“Rápido y furioso” le saca ventaja
Ya era raro que en plena época en la que cualquier best seller adolescente, juguete, serie y/o juego de PC puede adaptarse a la pantalla grande, nadie se hubiera fijado en la saga Need for Speed. Hasta que alguien entrevió el negocio detrás y lo hizo. El problema del traspaso al cine del simulador de carreras de autos más famoso del mundillo gamer, creado a mediados de los ’90 por la compañía EA Sports, es justamente ese: la obviedad de la concepción mercantilista, la creencia en el poder de atracción y evocación de una marca reputada como título, el consecuente descuido por las formas ejemplificado en una narración espástica y una serie de escenas de acción que de acción tienen poco y nada, la marginación de la esencia de la materia basal. Porque una adaptación de este tipo pedía a gritos un grado de octanaje, fisicidad y explosividad que aquí no hay.
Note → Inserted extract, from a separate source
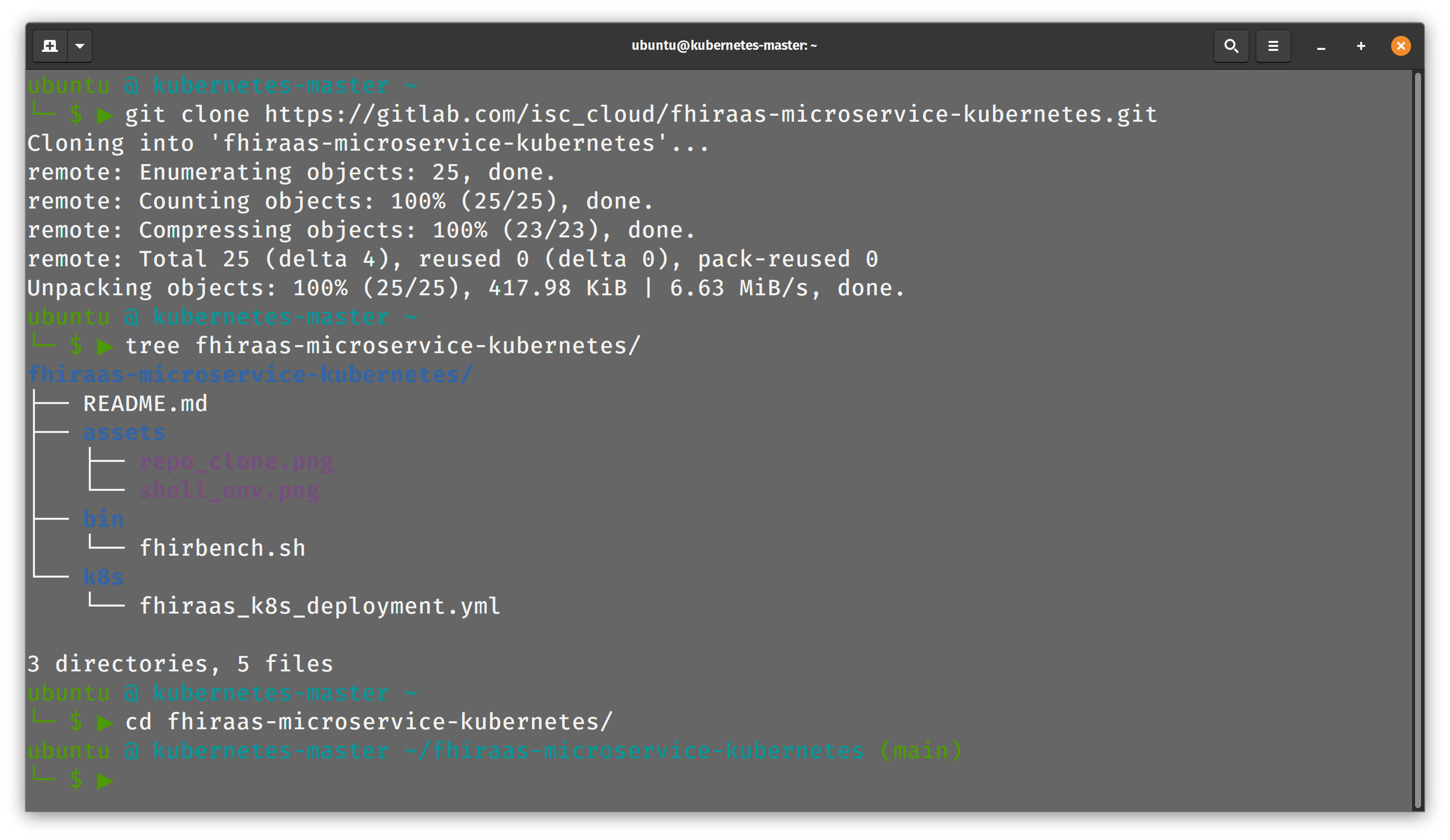Select the bin directory name
The height and width of the screenshot is (840, 1450).
(104, 519)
Lo que hay, en cambio, es una historia de revancha con un dramatismo de pacotilla insuflado a fuerza de música y sobreactuaciones, que comienza con el hijo (Aaron Paul en plan emo símil Jesse Pickman) de un reconocido piloto recientemente fallecido a punto de perder su taller mecánico por una deuda a priori imposible de saldar. Esto hasta que otro piloto, ex amigo devenido en traidor, le ofrece un negocio imposible de rechazar: reparar –y tunear– un poderoso Ford Mustang. Y de paso arreglar viejas diferencias pisteando un rato. El malo es tan pero tan malo –el maniqueísmo es norma– que no vacila en generar un accidente fatal para uno de los buenos, empujando al protagonista a la cárcel. Dos años después, y a más de una hora de los créditos iniciales, llega, al fin, el planteamiento del conflicto central: ver quién la tiene más larga corriendo en una prestigiosa carrera de autos lujosos. Carrera que se disputará exactamente en la otra punta del país, convirtiendo al film en una road movie.
Dirigida por el desconocido Scott Waugh (su único antecedente es la patriotera y aquí inédita Acto de valor), NFS luce anacrónica y envejecida, sobre todo a causa de la autoconciencia emanada por la saga Rápido y furioso. Es cierto que en ambos casos la hidalguía se emparda con la capacidad de maniobra y las cosas se arreglan con hechos detrás del volante antes que hablando, pero mientras Vin Diesel y el resto de la troupe se pasean con gracia y despreocupación en películas vaciadas de cualquier sentido más allá de la pulsión física del destroce de fierros, el ex Breaking Bad y sus camaradas lo hacen apresados en el psicologismo barato de una serie de sucesos traumáticos de cajón según los cuales la conducción es un medio expiatorio antes que un fin en sí mismo. Aburrido y eterno (¡130 minutos!), el film preanuncia, desde su mismo título, cuál es su principal necesidad insatisfecha.